Revista Philomatica

sábado, 11 de janeiro de 2020

A ressurreição e morte de Eva Todor


Em busca do carro das ideias, deparei-me, uma vez mais, com a obtusidade que permeia as redes sociais. Ontem, muitos lamentavam a morte da atriz Eva Todor. Eva Todor morreu?, perguntavam os internautas entre boquiabertos e surpresos. Sim, uma grande atriz, mas viveu bem, faleceu aos 98 anos, constata um senhora. Outro, maldiz 2019 por levar mais um representante das nossas artes, estabelecendo comparações com a mediocridade, leme das celebridades de nossos dias. Há ainda aqueles que relembram personagens interpretadas pela atriz e, saudosos, choram a sua perda.
Ocorre que Eva Todor partiu em 10/12/2017. As redes sociais têm dessas coisas. Ali, sem qualquer risco que traz as generalizações, ninguém lê. Quando lê, lê as manchetes, pouco se importando se a notícia é de hoje, ontem ou será a de amanhã. O que interessa é repassar o que tomam por uma notícia quente e fresquinha, com todo o oximoro de direito. Não é preciso dizer que o grosso dessa lama toda são as chamadas fake news, anglicismo desnecessário diante das nossas notícias falsas, calúnias e fofocas. Também não é preciso dizer que no caso das notícias falsas, elas só são propaladas porque interessam às forças envolvidas no exercício da defesa de suas cabalas. Sabem como é, o ditado popular é impiedoso, nada resiste ao “onde há fumaça há fogo”, e, nesse ponto, o adágio assemelha-se às notícias divulgadas na internet, razão pela qual a expressão “cair na rede” equivale à marca de ferro quente no dorso do gado ovelha.
Diante do nada a partir do qual se produziram as notícias da semana, sobraram-me me os livros. Corro os olhos pela estante e Aqueles que queimam livros, de George Steiner, salta-me aos olhos. Cético e pessimista, Steiner é um daqueles humanistas que questionam a contradição entre a riqueza da cultura e do pensamento ocidental e sua capacidade de produzir genocídios que assustariam até mesmo o mais ingênuo dos neandertais. Não por outra razão, diante da incredulidade, Steiner começa seu livro com a afirmação: “Aqueles que queimam livros, que banem e matam os poetas, sabem o que fazem.
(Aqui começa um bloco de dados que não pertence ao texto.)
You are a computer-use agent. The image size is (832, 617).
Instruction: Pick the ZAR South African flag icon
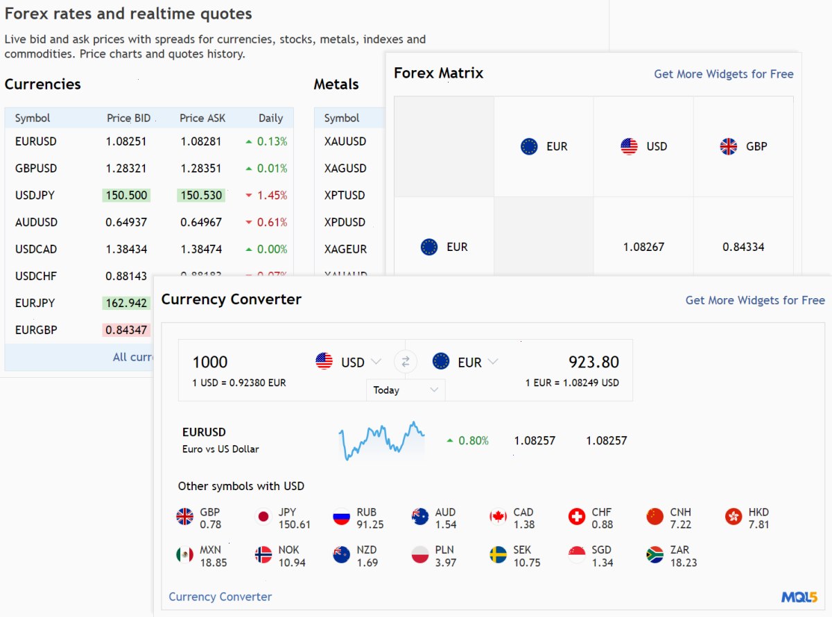(x=655, y=555)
O poder indeterminado dos livros é incalculável.”
Contudo, ao ressaltar o caráter dialético do livro, Steiner traz um sopro otimista ao afirmar que “precisamente porque o mesmo livro e a mesma página podem ter efeitos totalmente díspares sobre diferentes leitores”, cabe aos lúcidos a tarefa do convencimento, já que nem a hermenêutica e nem a psicologia podem prever os estragos que uma obra mal lida pode causar. Não por outra razão muito da barbárie conhecida foi gerada no seio da alta cultura por homens letrados e intelectuais que sistematizaram o horror e banalizaram a virtude, razão pela qual o autor sustenta que “na experiência humana, não há fenomenologia mais complexa do que aquela dos encontros entre o texto e percepção, ou, como observa Dante, entre as formas da linguagem que ultrapassam nosso entendimento e os níveis de compreensão em relação aos quais nossa linguagem é insuficiente”.
Por isso, se o livro e a literatura, por mais singelos que sejam, são a chama ínfima que ilumina o espírito perdido na escuridão da ignorância e do fanatismo, também pode ser a flâmula que alimenta o obscurantismo, tal a hibridez das ideias que o objeto livro pode abrigar. Mas nem por isso devemos nos desanimar, sobretudo diante do muito que tem sido produzido em nossos dias - falo das obras efêmeras e oportunistas que, segundo Steiner, são de apelo fácil à violência, à intolerância, à agressão social e política -, pois, acreditem, o autor, otimista, afirma que os “livros são a chave de acesso para nos tornamos melhores”; diante de tal afirmativa, é claro, não se pode esquecer o leitor, este ser repleto de ilusões e desilusões, esperanças, desesperanças e expectativas. Se a obra pode suscitar o mal, também pode ser paliativo ao espírito e afugentar o mal: quem não se lembra de Primo Levi, que recitava Dante a seu amigo Pikolo, em Auschwitz?
O poder da leitura é inquestionável e os livros com suas alegorias e metáforas desconstroem clichês e preconceitos, provocam discussões e nos elevam o espírito, até mesmo diante do real que, ficcionalizado, ressuscitou Eva Todor, só para matá-la uma vez mais e entristecer internautas incautos. Que venha 2021, quando então poderemos prantear o novo luto de Eva Todor. E há incrédulos que não creem na ressurreição do Cristo!